A área de Dabiq é uma das consideradas em risco pelas atividades do grupo jihadista, enquanto outras partes do triângulo entre as províncias de Homs, Raqqa e Deir Ezzor é outro foco de ataques do Estado Islâmico, o que dificulta a possibilidade de estender as equipes de busca por todo o território sírio.
A Comissão Internacional de Pessoas Desaparecidas, que recentemente saudou o anúncio das novas autoridades de estabelecer mecanismos de justiça transicional para as vítimas do regime de Assad - uma medida que exclui as vítimas das mãos de outros grupos - aponta estimativas de cerca de 200.000 pessoas desaparecidas no país.
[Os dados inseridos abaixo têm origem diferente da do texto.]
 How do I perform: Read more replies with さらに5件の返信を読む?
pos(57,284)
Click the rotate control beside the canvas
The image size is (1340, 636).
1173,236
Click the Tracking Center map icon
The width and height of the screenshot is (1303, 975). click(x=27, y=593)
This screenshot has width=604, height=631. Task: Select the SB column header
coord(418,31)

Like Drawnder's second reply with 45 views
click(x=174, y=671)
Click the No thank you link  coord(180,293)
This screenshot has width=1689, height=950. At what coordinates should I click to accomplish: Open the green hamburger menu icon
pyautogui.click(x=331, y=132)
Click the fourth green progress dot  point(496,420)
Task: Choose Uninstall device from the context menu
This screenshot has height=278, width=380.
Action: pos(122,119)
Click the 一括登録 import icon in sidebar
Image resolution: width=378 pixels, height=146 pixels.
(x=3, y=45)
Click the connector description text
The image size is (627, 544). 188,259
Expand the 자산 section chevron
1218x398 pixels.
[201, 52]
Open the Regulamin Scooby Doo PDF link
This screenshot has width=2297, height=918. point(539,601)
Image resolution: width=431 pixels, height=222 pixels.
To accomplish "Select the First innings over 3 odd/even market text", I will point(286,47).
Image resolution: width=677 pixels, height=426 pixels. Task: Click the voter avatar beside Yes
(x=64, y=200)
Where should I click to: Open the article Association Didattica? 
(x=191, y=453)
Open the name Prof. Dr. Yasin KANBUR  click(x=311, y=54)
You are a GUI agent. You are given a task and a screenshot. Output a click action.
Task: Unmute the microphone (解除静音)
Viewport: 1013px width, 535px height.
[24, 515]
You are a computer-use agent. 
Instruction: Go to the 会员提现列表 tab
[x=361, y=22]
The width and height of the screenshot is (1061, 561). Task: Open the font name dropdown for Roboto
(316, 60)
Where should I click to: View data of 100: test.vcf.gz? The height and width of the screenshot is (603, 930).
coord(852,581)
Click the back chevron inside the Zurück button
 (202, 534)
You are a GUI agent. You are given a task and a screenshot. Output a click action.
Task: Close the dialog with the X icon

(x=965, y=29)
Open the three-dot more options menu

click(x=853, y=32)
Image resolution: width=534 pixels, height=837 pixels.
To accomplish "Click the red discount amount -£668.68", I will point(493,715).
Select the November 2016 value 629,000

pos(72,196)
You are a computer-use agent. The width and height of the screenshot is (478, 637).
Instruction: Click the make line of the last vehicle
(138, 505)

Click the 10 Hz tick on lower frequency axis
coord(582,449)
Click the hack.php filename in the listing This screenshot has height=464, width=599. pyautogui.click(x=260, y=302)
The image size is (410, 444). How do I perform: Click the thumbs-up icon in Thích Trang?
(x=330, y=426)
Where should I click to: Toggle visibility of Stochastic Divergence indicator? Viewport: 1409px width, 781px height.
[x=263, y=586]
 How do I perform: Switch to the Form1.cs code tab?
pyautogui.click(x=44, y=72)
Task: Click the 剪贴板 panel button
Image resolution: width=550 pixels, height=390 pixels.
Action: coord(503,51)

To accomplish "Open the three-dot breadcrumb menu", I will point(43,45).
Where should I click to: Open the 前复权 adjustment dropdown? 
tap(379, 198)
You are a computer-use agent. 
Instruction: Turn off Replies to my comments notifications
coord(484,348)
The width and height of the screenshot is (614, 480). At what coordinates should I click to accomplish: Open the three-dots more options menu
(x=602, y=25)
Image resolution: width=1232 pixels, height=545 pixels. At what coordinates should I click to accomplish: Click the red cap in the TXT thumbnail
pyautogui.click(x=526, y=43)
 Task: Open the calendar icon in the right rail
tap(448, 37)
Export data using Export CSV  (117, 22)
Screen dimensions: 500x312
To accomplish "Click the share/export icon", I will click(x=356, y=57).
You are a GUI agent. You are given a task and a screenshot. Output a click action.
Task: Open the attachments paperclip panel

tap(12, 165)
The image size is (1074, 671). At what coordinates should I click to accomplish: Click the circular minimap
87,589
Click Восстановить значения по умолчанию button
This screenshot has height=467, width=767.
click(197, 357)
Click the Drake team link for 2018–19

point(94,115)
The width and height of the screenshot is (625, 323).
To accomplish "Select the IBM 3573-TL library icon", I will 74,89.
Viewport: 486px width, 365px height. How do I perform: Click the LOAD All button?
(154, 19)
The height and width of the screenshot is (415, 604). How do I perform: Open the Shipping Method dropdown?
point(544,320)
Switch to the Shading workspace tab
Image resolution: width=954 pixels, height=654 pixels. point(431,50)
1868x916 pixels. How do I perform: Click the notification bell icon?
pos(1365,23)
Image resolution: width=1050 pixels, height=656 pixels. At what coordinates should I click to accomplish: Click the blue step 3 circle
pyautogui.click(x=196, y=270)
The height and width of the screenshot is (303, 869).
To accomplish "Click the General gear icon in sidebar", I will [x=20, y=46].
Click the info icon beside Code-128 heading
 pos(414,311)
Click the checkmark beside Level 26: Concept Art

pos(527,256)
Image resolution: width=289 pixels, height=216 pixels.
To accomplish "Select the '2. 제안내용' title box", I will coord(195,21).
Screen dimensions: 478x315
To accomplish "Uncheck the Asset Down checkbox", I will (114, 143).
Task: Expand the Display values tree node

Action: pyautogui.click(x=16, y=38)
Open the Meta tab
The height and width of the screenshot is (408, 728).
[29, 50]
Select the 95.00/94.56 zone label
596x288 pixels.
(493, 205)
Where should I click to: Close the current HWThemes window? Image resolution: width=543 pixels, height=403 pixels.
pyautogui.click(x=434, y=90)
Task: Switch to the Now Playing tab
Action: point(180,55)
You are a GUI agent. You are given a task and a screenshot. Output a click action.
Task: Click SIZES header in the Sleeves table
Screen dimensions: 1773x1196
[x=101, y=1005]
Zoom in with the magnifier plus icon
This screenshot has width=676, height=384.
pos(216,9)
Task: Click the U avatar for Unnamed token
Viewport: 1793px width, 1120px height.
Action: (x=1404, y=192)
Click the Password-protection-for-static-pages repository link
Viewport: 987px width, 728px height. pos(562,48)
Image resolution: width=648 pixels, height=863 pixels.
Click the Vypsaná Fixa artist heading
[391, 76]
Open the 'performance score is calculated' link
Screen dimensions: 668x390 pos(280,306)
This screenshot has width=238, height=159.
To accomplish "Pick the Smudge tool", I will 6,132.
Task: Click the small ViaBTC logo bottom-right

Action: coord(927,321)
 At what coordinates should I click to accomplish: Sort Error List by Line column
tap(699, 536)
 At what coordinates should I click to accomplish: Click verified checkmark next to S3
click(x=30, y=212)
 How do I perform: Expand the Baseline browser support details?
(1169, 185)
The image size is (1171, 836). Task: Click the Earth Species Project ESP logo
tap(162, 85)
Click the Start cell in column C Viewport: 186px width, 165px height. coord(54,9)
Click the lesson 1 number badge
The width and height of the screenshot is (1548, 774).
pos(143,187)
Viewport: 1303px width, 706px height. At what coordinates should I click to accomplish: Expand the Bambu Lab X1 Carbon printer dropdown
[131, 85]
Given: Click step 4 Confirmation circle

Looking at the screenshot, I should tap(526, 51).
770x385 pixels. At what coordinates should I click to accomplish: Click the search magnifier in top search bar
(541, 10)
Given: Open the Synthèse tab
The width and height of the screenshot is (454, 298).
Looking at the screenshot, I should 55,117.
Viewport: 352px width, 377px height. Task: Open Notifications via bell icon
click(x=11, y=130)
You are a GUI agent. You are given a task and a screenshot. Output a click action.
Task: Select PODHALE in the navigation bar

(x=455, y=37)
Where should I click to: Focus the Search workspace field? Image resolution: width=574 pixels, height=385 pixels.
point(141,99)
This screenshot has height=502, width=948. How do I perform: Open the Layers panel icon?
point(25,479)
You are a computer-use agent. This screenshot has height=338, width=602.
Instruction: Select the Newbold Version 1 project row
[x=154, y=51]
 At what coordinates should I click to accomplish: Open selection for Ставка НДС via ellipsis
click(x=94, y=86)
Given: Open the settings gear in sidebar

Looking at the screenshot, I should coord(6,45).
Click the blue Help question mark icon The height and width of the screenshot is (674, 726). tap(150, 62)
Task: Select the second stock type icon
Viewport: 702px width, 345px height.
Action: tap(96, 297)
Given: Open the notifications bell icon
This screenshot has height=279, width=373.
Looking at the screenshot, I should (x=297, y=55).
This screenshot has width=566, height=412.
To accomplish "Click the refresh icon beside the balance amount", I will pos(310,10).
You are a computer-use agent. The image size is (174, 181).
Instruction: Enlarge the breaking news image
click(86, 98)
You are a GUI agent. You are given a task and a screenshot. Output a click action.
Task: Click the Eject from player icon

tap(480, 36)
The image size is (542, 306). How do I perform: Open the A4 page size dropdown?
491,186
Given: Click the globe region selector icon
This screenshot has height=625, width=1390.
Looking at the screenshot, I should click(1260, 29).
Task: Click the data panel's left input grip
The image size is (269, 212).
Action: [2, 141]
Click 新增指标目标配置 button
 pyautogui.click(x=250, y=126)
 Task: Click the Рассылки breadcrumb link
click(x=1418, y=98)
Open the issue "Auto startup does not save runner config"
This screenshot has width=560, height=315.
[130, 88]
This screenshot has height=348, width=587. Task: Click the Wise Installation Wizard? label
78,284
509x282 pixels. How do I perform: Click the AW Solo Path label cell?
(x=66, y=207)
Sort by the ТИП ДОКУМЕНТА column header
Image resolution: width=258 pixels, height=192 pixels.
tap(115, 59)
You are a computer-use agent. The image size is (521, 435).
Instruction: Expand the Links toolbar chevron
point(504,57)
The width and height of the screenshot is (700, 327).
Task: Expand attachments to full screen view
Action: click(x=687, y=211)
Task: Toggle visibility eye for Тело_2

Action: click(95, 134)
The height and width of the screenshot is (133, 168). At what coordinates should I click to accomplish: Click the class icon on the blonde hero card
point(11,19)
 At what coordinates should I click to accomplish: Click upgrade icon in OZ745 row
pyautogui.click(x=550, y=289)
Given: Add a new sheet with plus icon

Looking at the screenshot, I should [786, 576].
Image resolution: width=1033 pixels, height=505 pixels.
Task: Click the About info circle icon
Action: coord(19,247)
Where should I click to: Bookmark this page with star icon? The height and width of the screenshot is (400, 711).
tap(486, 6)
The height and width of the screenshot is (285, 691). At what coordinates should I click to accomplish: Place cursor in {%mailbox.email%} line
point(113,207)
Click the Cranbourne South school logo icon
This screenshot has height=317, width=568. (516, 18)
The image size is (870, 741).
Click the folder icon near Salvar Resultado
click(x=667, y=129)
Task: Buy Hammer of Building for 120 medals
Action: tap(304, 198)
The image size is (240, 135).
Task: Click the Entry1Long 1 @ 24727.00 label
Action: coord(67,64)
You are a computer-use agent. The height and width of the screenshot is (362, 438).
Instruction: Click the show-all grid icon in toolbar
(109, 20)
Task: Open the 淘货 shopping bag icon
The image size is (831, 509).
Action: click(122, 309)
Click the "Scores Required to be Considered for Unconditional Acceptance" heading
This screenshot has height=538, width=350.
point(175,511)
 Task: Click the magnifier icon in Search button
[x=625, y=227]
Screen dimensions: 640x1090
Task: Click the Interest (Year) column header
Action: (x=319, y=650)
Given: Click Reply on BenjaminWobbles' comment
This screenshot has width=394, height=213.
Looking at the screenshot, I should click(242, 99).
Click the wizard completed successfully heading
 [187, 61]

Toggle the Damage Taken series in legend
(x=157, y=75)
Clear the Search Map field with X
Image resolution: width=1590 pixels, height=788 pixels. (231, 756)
Enquanto isso, Stephan Sakalian, chefe de uma delegação enviada à Síria pelo Comitê Internacional da Cruz Vermelha (CICV) em meados de dezembro de 2024, disse que a agência havia registrado 35.000 casos de pessoas desaparecidas no país durante os 13 anos de conflito. "Esse número reflete as solicitações das famílias que entraram em contato com o CICV, mas sabemos que, na realidade, esse número é muito maior", explicou, antes de argumentar que "por trás de cada caso há uma família e uma enorme dor que só aumenta com o passar dos anos".